課題一覧
**1)** 書評の「日本の官公庁や企業は、存続を」から「考えれば当然の帰結であろう。」までを、終わりの語句も含めてそのまま書き出してください。
**2)** 書評について、次の問いに答えてください。
(a) 書評者がエッセンシャルワーカーという言葉を初めて見聞きしたのはいつ頃か。
(b) 本書が日本の労働市場と雇用を扱う期間は何年から何年までか。
(c) 著者は「失われた30年」の実態を何の失敗だと断じているか。

-------- 原文 --------

【書評「エッセンシャルワーカー 社会に不可欠な仕事なのに、なぜ安く使われるのか」 田中洋子・編著】

エッセンシャルワーカーという言葉を初めて見聞きしたのは新型コロナウイルスが猛威を振るっていた2021年頃。その意味は「社会生活を維持していくのに不可欠な仕事」である。まずは感染リスクの高い現場で働く医療従事者や介護職がそれに該当する。続いて教員、保育士、ごみ収集作業員、建設請負業者、トラックドライバー、スーパーマーケット従業員といった職種もマスメディアで取り上げられたことで該当することを確認。またその際、こうした仕事に携わる人たちの低賃金および長時間労働という苛酷な現状とそれに伴う当該職種への就労希望者の激減という事態も明るみになった。本書ではバブル崩壊後1990年から2020年までの30年間の日本の労働市場と雇用にスポットを当て、なぜそのような状況を生み出すに至ったのかを構造的に明らかにし、ドイツ始め諸外国との比較から日本の労働環境のアップデートを提言している。
 
日本の官公庁や企業は、存続を図るための経営戦略として規制緩和・自由競争によって正規労働者を減らし、非正規労働者の増大を加速させた。その結果、非正規労働者の業務範囲と責任が拡大し、低賃金でこき使われた挙句に貧困化、一方正社員は転勤転居・長時間の無限定労働を強いられ過労死という事態を生んだ。まさに働き甲斐の搾取という構図である。当時の財界人や経営者は人件費を抑制して利益を最大化することが最良の経営戦略であるとしたり顔で言っていたことを私はよく覚えている。ではそれで日本の国際競争力は上がったかと言えば実際は逆で、現在まで後退の一途をたどっている。著者はこれが「失われた30年」の実態なのであり経済政策の失敗であると断じており、私も全く同感。
 
こうした近視眼的経営の問題点を本書ではさらに厳しく指摘している。私見も交えながらまとめると、人という経営資源を人件費というコスト面だけでしかとらえないから、お金をかけて長期的に育てるという志向には結び付かない。正規職員は減らされているのに仕事は減っていないという現実も看過できない。そのため非正規労働者の定着率の低さと相まって組織内にノウハウや技能が蓄積されず、結果として製品あるいはサービスの品質低下を招いている。昨今、大企業による検査不正や品質クレームがたびたび取り上げられているが、日本各地で常態化した歪な労働環境を考えれば当然の帰結であろう。

-------- 提供データ --------

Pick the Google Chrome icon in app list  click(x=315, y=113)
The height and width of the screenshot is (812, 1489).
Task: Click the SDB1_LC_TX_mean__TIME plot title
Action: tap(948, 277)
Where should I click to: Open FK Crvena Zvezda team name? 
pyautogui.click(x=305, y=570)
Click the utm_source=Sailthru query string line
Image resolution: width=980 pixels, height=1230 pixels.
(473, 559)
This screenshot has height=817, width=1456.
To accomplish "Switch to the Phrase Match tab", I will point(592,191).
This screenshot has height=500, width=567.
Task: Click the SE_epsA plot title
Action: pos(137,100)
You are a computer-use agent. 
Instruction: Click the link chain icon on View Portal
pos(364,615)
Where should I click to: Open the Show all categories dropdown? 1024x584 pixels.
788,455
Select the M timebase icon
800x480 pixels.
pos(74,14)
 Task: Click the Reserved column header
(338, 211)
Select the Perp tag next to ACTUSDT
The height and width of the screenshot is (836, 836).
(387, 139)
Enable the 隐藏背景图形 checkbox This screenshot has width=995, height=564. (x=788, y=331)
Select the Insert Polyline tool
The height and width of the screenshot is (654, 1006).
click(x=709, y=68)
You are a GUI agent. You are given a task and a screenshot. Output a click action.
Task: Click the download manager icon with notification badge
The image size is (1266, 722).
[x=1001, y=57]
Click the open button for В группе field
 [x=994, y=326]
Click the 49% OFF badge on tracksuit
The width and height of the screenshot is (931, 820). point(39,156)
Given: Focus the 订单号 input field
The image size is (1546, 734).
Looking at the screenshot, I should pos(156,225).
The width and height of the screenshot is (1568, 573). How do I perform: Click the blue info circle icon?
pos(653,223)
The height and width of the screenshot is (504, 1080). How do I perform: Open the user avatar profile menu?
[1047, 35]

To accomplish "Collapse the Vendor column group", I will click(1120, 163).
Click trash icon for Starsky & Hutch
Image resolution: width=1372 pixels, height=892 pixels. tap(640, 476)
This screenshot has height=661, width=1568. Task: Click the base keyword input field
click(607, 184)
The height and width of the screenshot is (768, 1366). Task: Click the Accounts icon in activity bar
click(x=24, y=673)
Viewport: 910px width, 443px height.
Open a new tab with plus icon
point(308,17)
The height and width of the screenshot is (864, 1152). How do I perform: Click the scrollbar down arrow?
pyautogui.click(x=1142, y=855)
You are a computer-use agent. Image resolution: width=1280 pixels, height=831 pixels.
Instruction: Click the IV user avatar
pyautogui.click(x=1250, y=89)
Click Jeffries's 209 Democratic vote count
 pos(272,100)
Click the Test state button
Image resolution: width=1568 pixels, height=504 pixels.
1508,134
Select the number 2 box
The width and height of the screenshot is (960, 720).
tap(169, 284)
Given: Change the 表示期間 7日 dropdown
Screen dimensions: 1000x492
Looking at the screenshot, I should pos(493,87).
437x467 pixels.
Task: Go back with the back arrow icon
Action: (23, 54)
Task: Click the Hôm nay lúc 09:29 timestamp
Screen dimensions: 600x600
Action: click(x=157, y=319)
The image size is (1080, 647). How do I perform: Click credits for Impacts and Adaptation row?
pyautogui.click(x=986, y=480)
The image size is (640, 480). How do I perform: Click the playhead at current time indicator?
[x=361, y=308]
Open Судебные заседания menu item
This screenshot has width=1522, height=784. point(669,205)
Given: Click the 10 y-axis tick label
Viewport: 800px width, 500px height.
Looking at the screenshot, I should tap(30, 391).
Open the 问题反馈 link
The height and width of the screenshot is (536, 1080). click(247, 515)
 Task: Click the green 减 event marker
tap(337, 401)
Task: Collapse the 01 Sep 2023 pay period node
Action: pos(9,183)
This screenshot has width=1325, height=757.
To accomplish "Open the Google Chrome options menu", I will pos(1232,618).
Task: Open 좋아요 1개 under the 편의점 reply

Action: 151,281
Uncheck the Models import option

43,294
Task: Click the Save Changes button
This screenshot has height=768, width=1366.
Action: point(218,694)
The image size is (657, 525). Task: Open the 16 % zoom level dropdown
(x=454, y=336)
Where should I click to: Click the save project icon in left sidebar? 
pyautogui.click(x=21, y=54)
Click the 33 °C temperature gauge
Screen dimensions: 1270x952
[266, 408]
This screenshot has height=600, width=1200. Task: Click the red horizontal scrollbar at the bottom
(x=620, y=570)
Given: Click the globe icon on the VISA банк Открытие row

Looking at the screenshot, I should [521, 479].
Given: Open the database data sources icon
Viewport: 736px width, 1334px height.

--------

解答一覧
**1)**
日本の官公庁や企業は、存続を図るための経営戦略として規制緩和・自由競争によって正規労働者を減らし、非正規労働者の増大を加速させた。その結果、非正規労働者の業務範囲と責任が拡大し、低賃金でこき使われた挙句に貧困化、一方正社員は転勤転居・長時間の無限定労働を強いられ過労死という事態を生んだ。まさに働き甲斐の搾取という構図である。当時の財界人や経営者は人件費を抑制して利益を最大化することが最良の経営戦略であるとしたり顔で言っていたことを私はよく覚えている。ではそれで日本の国際競争力は上がったかと言えば実際は逆で、現在まで後退の一途をたどっている。著者はこれが「失われた30年」の実態なのであり経済政策の失敗であると断じており、私も全く同感。
 
こうした近視眼的経営の問題点を本書ではさらに厳しく指摘している。私見も交えながらまとめると、人という経営資源を人件費というコスト面だけでしかとらえないから、お金をかけて長期的に育てるという志向には結び付かない。正規職員は減らされているのに仕事は減っていないという現実も看過できない。そのため非正規労働者の定着率の低さと相まって組織内にノウハウや技能が蓄積されず、結果として製品あるいはサービスの品質低下を招いている。昨今、大企業による検査不正や品質クレームがたびたび取り上げられているが、日本各地で常態化した歪な労働環境を考えれば当然の帰結であろう。

**2)**
(a) 2021年頃
(b) 1990年から2020年まで
(c) 経済政策の失敗